A film is to be made of Robert Parker’s life, we are told, or at least so Decanter’s April Fool story, released during the primeurs in the spring of 2008, would have us believe. And with two films of that famous 1976 Judgement of Paris tasting either underway or completed at the time of writing, it seems that Hollywood and Bordeaux might make good bedfellows. Budding script writers, eager to get in on the act, might find that the 2007 Bordeaux vintage has the right ingredients for a similarly good story; prolonged desperation through a chilly summer with no apparent hope of reprieve until almost the last minute, a miraculous change of fortunes when all looked lost, and it all – well, almost all – turns out alright at the end. Yes, 2007 might well be called the Hollywood vintage; a typical tale of woe, with an improbable ending.
The Hollywood Vintage
The story begins with budbreak and flowering. Please don’t switch off, for once this is not an academic inspection of the life cycle of the vine. In 2007 these processes were absolutely central to both the problems and the eventual salvation of the vintage; problematic, because it was so irregular, but a saving grace in that it was remarkably early, with many of the warmer terroirs showing budbreak in March. Early flowering is not without risk, as a cold snap could easily devastate the process, and thus drastically reduce the volume of the harvest. And when frost comes in Bordeaux, it can strike mercilessly, as was seen in 1956, when it wiped out more than just flowers and fruit, many vines died too. Sixty years on there is less worry about frost, but nevertheless there were some cold nights in late March, never quite reaching 0ºC, but certainly cold enough to dissuade the vines from their early awakening. And thus although early, budbreak was a patchy and prolonged affair. This set the scene, consequently, for an irregular and prolonged flowering, and then later in the year an erratic veraison – when the fruit changes colour as it ripens.

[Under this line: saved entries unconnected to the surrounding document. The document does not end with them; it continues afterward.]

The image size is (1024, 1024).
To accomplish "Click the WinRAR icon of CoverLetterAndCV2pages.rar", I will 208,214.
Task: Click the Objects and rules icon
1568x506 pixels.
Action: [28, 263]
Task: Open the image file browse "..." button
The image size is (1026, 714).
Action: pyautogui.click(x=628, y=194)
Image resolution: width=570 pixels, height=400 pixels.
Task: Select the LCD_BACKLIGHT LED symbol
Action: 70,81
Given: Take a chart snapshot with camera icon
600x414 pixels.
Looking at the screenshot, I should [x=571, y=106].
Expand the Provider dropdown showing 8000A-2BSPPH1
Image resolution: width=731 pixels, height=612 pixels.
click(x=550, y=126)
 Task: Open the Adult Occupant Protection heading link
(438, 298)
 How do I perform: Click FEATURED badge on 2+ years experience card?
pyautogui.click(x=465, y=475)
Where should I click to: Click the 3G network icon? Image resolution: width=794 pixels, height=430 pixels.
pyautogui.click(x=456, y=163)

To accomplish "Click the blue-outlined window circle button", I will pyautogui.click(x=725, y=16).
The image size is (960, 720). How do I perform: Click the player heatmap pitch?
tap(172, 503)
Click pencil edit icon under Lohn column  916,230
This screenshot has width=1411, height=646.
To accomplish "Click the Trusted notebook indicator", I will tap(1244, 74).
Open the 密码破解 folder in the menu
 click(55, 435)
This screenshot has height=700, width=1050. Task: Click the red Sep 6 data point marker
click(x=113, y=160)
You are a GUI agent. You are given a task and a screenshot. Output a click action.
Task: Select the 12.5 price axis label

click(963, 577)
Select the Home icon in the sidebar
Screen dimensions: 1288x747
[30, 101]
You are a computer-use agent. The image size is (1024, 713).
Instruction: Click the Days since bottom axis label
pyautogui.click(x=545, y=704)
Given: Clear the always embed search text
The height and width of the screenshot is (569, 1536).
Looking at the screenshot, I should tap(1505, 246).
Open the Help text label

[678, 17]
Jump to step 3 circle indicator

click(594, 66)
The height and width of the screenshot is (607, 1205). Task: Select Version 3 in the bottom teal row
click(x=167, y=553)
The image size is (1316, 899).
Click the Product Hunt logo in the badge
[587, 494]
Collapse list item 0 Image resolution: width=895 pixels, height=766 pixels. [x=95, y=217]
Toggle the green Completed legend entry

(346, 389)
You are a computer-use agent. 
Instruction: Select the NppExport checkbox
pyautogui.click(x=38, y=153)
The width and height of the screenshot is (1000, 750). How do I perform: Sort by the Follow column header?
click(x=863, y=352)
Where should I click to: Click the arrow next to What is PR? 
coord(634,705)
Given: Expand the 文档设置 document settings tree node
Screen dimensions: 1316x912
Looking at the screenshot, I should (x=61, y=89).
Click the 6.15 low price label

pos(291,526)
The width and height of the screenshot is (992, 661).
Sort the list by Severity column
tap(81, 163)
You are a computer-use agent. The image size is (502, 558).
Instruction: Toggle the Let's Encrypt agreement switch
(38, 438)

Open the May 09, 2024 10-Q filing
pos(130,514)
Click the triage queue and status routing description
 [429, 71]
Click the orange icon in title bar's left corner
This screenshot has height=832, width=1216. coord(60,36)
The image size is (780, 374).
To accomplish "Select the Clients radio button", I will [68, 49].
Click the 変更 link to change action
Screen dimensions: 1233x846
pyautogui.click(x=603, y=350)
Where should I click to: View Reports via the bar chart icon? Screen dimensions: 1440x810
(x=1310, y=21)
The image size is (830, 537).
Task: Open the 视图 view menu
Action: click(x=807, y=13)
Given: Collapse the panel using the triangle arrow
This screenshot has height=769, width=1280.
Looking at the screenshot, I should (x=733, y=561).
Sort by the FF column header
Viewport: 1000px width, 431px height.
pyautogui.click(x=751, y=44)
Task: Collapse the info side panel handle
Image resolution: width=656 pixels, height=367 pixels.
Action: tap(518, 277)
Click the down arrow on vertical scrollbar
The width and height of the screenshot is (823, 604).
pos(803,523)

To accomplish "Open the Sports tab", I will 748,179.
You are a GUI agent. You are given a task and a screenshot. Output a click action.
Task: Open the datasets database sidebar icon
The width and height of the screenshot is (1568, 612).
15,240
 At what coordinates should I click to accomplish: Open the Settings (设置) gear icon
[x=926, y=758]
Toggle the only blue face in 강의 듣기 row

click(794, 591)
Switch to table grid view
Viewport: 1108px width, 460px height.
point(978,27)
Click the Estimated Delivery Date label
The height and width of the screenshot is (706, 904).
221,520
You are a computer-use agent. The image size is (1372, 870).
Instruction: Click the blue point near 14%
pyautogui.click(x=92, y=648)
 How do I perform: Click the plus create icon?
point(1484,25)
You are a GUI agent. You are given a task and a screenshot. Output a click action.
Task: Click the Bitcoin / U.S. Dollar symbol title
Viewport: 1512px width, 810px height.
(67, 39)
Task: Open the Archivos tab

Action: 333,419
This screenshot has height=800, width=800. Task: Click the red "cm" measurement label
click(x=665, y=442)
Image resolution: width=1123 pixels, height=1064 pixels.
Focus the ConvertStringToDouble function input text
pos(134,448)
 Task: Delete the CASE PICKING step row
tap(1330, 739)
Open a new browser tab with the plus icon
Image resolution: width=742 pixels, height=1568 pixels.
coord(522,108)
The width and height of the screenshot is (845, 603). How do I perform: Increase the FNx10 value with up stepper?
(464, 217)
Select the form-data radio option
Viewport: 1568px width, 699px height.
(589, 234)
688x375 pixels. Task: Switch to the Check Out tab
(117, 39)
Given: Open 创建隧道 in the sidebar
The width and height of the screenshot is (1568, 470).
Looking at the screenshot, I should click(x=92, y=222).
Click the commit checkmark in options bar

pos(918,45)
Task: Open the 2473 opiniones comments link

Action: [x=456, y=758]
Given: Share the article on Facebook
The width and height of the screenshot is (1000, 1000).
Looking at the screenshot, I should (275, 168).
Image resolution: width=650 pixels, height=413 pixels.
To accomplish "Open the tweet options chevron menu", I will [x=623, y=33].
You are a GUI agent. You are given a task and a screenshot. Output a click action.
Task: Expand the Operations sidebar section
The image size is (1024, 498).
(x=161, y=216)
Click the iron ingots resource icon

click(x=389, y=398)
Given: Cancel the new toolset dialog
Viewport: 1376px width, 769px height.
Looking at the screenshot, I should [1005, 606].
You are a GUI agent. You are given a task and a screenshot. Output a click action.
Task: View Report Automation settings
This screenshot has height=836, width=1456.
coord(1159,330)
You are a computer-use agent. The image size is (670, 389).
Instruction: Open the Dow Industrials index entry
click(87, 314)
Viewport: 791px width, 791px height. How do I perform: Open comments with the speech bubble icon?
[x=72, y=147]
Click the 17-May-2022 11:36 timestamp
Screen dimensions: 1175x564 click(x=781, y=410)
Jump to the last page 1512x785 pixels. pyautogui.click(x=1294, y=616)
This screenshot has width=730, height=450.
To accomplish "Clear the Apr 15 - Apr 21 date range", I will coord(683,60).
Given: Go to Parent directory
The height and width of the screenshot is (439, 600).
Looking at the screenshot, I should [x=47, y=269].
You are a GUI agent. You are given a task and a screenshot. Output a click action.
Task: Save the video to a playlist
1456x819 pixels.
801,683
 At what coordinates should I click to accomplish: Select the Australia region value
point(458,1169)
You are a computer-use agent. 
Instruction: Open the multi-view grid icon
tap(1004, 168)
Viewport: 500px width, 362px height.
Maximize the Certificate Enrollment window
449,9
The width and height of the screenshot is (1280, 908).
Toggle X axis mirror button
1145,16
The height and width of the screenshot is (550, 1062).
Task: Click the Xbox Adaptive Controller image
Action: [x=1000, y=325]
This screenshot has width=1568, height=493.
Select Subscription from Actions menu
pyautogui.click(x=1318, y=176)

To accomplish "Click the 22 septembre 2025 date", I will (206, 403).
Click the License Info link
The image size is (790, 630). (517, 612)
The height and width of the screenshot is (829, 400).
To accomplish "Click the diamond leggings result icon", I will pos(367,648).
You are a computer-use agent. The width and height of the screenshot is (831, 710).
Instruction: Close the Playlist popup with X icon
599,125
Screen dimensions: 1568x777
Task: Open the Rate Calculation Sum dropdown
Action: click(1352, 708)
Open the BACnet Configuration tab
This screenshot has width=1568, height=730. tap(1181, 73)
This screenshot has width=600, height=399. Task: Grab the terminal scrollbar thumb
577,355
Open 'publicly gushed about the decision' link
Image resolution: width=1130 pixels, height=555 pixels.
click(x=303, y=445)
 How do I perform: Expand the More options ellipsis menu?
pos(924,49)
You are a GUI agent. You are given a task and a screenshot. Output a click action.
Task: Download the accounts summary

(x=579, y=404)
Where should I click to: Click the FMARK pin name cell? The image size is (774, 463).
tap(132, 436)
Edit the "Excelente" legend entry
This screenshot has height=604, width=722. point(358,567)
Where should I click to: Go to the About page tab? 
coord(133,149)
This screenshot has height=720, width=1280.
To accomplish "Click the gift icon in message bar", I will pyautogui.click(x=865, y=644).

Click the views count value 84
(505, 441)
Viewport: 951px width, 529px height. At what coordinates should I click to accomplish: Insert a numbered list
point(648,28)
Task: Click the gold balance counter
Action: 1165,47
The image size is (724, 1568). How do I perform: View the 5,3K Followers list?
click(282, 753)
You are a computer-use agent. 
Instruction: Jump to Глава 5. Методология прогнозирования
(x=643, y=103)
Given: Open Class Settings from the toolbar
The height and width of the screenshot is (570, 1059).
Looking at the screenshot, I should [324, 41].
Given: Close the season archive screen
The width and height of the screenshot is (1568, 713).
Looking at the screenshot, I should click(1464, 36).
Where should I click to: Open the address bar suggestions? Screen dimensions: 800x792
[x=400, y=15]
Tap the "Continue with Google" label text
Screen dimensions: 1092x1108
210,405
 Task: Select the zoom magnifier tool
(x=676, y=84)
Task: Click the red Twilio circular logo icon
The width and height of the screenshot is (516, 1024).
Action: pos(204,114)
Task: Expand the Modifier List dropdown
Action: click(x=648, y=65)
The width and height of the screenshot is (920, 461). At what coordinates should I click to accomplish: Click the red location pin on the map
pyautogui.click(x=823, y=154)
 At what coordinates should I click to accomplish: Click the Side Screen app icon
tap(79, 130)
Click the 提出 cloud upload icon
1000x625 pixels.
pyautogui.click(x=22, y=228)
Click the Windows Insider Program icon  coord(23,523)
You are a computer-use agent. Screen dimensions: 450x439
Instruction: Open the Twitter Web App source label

As the development of the vines progressed, the weather provided another sequence of problems for the vigneron. Summer temperatures were disappointingly low, and the grey and damp, drizzly days of June, July and August engendered the arrival of diseases such as oidium and mildew. Active spraying was necessary, and the most successful châteaux will be those with the financial wherewithal to make continuous passes through the vineyard, separating out and dropping rotten or mouldy fruit and regularly applying appropriate treatments. The cool weather also discouraged the ripening of the fruit, resulting in a remarkably long growing season. The one hundred day rule – the time from flowering to harvest is often said to be 100 days – did not apply in this vintage; some vines needed as long as 130 days to ripen their fruit. The vines struggled on, but in late August, when many are looking towards harvesting the fruit (indeed, the 2003 harvest began in August), the vintage appeared to be a washout.